Recycling McMansions
With the housing market tumbling and foreclosures on the rise, there are a growing number of homes left sitting vacant. If the situation gets bad enough, newer planned communities that once drew people in with ridiculous financing offers could develop a jack-o-lantern effect as families empty out. This prompted NYT's Allison Arieff to ask, "What Will Save the Suburbs?"This is an issue that we have been dealing with in my city due not to the housing bubble but to faulty levees some three years back. Ironically, our housing market is strong but the appearance of uninhabited homes is a familiar one. Lots are overgrown and there is a great deal of crime in sparsely inhabited areas. If the rest of the country gets to the point where some communities turn into ghost towns, something will need to be done with the structures which will only decay or become homes for squatters over time. The most environmentally responsible thing to do would be to recycle all that can be recycled and turn the empty lot into green space.
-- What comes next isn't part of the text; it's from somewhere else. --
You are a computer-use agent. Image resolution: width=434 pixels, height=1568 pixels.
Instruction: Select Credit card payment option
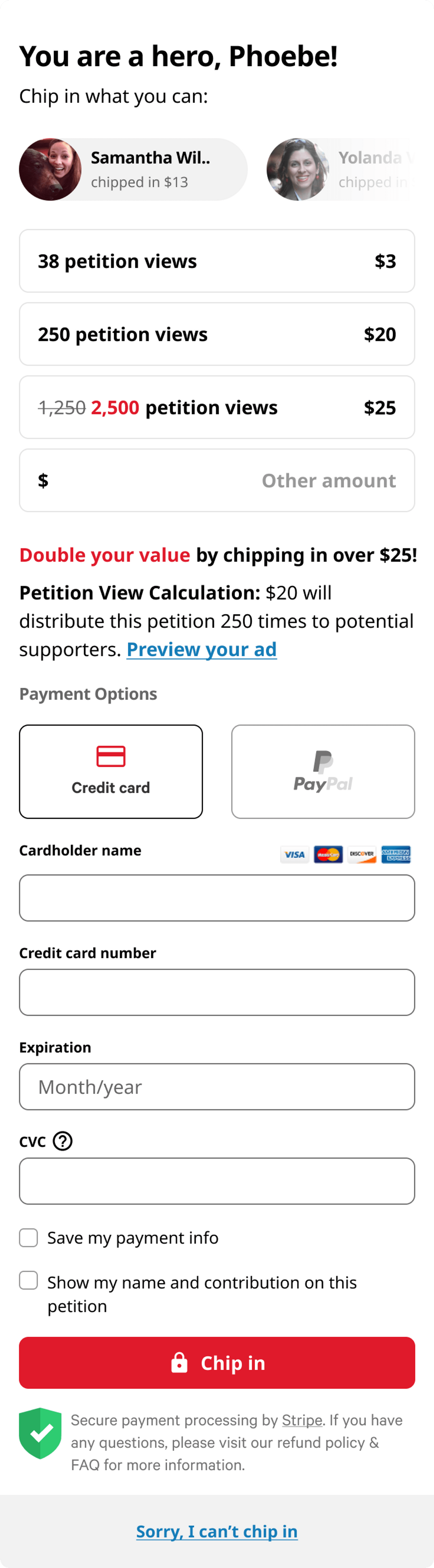click(111, 771)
Programs like The Green Institute or Planet Reuse will demolish a home and reuse what it can leaving you with an empty lot and a tax credit. This is great for older homes with a lot of salvegable lumber but what of newer homes built with poor quality materials that don't hold up to recycling?
There seems to be no plan in place for a lot of these homes as they are not quite big enough to be subdivided into apartments. It's possilbe that banks are just waiting it out, hoping the market will turn. But how long can an empty remain empty while it continues to drag the property values around it down?